(Your objective)
Copy exactly the lines of the material below that run from the one containing "851x504 pixels." through the one containing "The width and height of the screenshot is (868, 451).". Copy no other lines.

Extracted material: Begin

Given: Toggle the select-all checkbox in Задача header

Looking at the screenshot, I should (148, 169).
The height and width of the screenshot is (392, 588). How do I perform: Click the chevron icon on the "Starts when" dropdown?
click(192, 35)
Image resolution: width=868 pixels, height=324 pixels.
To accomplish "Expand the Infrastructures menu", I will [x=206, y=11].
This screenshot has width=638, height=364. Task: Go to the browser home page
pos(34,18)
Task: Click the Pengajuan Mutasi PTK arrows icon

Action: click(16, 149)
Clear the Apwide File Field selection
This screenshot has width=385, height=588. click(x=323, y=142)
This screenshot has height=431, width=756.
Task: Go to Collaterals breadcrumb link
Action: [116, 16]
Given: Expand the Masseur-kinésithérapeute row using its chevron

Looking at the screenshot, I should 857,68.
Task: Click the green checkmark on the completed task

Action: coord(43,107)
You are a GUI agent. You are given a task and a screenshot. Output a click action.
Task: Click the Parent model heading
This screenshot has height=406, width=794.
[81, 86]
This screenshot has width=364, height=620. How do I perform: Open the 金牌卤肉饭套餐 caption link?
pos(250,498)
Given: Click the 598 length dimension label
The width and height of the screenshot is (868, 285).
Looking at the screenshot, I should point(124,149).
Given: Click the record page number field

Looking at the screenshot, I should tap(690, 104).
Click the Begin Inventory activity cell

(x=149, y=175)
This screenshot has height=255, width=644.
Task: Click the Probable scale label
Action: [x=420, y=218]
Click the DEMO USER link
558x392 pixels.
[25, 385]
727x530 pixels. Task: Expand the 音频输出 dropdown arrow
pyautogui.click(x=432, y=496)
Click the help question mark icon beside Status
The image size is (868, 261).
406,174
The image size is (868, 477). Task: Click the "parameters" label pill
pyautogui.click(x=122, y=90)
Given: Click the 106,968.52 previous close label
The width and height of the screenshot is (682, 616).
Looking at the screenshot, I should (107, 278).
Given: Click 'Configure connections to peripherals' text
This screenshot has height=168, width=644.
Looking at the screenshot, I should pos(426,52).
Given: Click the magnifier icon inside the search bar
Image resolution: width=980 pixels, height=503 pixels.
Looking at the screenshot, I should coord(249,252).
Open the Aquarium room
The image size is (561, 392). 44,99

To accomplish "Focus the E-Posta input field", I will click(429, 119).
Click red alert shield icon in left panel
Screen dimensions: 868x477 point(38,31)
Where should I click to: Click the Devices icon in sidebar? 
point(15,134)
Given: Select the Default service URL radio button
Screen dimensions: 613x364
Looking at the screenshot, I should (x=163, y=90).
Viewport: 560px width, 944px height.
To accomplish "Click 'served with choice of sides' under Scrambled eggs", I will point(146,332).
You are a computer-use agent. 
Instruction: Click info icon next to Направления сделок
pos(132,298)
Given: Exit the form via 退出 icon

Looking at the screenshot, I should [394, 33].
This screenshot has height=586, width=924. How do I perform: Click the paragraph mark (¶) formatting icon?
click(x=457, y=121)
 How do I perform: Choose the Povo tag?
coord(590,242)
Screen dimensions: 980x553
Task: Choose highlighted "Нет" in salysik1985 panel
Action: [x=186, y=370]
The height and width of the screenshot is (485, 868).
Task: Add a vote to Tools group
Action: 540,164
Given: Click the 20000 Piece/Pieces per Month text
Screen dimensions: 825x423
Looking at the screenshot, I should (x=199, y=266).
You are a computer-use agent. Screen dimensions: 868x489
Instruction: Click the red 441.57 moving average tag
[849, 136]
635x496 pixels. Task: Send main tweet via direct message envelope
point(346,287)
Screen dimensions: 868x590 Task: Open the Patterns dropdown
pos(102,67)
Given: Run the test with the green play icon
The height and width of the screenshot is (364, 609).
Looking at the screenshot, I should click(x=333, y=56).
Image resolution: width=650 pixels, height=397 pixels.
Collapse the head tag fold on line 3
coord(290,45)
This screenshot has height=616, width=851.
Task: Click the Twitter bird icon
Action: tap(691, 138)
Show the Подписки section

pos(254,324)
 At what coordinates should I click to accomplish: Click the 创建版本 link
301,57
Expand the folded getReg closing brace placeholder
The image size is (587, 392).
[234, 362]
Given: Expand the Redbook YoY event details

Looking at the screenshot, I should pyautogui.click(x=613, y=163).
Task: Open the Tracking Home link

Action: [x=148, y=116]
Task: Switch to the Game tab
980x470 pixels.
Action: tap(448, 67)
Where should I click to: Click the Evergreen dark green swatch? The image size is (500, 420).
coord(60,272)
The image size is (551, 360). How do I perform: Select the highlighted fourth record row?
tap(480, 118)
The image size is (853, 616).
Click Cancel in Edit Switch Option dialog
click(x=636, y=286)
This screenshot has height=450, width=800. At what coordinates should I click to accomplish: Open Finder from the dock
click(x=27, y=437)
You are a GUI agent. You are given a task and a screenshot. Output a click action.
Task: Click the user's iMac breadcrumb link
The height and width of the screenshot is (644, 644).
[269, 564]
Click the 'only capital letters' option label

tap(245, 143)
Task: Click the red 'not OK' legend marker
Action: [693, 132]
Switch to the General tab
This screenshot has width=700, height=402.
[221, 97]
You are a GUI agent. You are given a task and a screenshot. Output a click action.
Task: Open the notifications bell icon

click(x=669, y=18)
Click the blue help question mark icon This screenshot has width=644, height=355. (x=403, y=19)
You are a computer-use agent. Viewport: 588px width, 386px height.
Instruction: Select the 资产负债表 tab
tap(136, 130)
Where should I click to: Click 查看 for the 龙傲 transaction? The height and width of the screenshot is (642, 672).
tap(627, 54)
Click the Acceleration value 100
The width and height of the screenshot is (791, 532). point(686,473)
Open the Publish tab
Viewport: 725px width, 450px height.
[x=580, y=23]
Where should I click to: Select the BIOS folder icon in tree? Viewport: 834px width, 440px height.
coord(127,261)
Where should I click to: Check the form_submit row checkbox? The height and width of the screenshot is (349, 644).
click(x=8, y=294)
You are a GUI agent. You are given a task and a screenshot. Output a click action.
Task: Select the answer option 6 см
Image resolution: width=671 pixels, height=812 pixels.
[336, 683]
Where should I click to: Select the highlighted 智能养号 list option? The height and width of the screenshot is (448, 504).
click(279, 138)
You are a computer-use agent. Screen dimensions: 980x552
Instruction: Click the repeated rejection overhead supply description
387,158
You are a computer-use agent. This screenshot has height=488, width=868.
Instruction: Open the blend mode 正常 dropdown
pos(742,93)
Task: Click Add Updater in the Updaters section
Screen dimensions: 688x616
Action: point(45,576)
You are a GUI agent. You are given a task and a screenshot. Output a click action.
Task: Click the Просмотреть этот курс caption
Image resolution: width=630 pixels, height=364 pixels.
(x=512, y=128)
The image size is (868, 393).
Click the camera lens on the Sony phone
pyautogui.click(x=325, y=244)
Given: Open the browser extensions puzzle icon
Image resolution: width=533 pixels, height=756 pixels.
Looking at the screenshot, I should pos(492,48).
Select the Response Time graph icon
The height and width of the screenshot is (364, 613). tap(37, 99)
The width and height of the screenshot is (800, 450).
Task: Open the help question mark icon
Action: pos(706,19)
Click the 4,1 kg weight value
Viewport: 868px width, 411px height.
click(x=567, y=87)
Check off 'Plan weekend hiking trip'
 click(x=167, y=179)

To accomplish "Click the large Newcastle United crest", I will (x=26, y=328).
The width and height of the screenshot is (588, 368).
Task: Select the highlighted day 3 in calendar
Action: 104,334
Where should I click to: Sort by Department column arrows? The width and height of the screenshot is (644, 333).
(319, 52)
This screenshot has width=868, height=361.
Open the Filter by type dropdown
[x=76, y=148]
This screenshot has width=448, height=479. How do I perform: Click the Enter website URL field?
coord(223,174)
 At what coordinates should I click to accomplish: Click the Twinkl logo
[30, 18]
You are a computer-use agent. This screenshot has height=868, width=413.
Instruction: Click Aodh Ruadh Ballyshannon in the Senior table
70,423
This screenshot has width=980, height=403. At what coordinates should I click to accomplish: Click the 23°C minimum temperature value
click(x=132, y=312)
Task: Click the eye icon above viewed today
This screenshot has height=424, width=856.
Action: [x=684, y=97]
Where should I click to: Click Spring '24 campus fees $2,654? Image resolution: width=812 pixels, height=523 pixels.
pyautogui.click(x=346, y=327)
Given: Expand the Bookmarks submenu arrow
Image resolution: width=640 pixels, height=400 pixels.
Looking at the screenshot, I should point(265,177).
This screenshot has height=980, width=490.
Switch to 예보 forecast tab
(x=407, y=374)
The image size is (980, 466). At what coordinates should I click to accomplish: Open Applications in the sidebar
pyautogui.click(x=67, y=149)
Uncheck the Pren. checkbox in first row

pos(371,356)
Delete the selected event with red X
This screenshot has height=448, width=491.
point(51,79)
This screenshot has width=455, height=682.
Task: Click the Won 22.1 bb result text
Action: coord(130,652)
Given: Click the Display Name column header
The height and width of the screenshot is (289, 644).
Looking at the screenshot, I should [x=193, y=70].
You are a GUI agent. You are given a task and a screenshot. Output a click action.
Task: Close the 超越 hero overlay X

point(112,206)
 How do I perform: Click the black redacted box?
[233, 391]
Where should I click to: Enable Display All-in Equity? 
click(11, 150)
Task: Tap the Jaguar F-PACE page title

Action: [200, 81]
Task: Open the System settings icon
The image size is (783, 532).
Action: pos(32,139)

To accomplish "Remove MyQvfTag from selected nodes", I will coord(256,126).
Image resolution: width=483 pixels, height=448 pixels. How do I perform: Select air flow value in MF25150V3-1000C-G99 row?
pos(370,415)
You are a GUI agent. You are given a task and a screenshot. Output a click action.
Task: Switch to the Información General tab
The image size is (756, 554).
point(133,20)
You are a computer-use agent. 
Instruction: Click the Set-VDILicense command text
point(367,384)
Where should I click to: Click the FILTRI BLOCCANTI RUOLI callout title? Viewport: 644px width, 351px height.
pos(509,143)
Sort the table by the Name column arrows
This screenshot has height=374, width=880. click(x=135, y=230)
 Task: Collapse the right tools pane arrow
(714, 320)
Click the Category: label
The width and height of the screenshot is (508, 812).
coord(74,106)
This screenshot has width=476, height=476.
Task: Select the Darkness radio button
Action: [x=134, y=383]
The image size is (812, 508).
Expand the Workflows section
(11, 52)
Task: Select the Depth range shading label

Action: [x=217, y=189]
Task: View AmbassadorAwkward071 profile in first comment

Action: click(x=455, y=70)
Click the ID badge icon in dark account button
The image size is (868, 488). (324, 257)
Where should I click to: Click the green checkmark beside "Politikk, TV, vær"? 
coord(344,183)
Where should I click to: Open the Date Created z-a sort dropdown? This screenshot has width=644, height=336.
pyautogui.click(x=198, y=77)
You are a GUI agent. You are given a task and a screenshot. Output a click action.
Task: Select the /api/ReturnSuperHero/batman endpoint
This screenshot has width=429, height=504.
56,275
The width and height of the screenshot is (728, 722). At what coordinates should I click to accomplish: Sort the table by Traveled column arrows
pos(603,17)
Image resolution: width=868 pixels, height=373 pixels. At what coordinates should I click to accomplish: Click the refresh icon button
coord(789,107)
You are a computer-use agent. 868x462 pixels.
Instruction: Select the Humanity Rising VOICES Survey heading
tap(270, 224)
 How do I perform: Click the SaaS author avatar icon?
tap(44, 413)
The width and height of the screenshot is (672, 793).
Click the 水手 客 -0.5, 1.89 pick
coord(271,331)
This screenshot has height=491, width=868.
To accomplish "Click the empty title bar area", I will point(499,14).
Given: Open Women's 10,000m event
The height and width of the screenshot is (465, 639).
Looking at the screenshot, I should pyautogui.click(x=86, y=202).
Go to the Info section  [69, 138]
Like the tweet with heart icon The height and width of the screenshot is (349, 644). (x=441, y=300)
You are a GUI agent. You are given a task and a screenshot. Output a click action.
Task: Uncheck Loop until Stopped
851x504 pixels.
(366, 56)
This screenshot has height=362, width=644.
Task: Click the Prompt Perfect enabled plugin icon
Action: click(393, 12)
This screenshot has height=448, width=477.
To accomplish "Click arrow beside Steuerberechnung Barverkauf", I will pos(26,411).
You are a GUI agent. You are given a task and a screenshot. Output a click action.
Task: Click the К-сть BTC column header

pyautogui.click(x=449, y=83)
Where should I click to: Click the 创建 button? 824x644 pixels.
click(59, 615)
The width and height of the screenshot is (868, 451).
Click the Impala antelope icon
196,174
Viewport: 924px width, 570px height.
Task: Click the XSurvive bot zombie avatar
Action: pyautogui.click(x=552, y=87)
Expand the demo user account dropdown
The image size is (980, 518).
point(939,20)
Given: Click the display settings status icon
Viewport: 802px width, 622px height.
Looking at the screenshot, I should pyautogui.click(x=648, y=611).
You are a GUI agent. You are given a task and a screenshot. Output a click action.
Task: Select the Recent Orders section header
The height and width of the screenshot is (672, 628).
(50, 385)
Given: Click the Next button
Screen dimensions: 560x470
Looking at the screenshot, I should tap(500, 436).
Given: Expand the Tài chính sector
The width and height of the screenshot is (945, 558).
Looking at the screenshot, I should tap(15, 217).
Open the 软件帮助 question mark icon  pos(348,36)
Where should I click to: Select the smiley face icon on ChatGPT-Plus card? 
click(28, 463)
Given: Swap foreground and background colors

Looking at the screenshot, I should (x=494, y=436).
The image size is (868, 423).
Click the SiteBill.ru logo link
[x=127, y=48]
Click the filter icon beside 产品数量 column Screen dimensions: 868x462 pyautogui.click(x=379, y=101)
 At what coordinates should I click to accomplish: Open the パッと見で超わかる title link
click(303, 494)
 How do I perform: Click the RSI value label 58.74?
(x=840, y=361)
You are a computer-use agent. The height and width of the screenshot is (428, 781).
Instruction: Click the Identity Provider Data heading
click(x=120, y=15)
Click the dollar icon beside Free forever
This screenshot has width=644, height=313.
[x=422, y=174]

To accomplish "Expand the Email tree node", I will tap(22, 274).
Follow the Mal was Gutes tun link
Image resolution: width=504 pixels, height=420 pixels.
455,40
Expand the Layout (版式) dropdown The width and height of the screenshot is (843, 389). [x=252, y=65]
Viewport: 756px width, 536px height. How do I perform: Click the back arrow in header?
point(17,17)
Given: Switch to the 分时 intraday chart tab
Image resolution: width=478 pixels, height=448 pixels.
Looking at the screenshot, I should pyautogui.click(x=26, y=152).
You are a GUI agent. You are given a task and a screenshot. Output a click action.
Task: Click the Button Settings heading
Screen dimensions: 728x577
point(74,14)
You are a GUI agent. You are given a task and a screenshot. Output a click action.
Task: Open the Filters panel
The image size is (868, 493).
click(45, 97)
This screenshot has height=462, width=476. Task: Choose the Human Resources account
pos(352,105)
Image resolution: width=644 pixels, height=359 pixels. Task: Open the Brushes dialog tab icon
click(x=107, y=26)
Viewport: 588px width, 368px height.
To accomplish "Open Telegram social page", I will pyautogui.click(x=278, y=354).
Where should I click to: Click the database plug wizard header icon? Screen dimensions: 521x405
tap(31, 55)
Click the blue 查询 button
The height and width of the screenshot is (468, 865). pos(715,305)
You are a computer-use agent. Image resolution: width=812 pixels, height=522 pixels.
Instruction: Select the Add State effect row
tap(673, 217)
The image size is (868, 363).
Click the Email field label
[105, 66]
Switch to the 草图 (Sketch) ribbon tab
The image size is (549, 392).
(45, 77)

Extracted material: End

(Result for this exercise)
851x504 pixels.
(366, 56)
This screenshot has height=362, width=644.
Task: Click the Prompt Perfect enabled plugin icon
Action: click(393, 12)
This screenshot has height=448, width=477.
To accomplish "Click arrow beside Steuerberechnung Barverkauf", I will pos(26,411).
You are a GUI agent. You are given a task and a screenshot. Output a click action.
Task: Click the К-сть BTC column header

pyautogui.click(x=449, y=83)
Where should I click to: Click the 创建 button? 824x644 pixels.
click(59, 615)
The width and height of the screenshot is (868, 451).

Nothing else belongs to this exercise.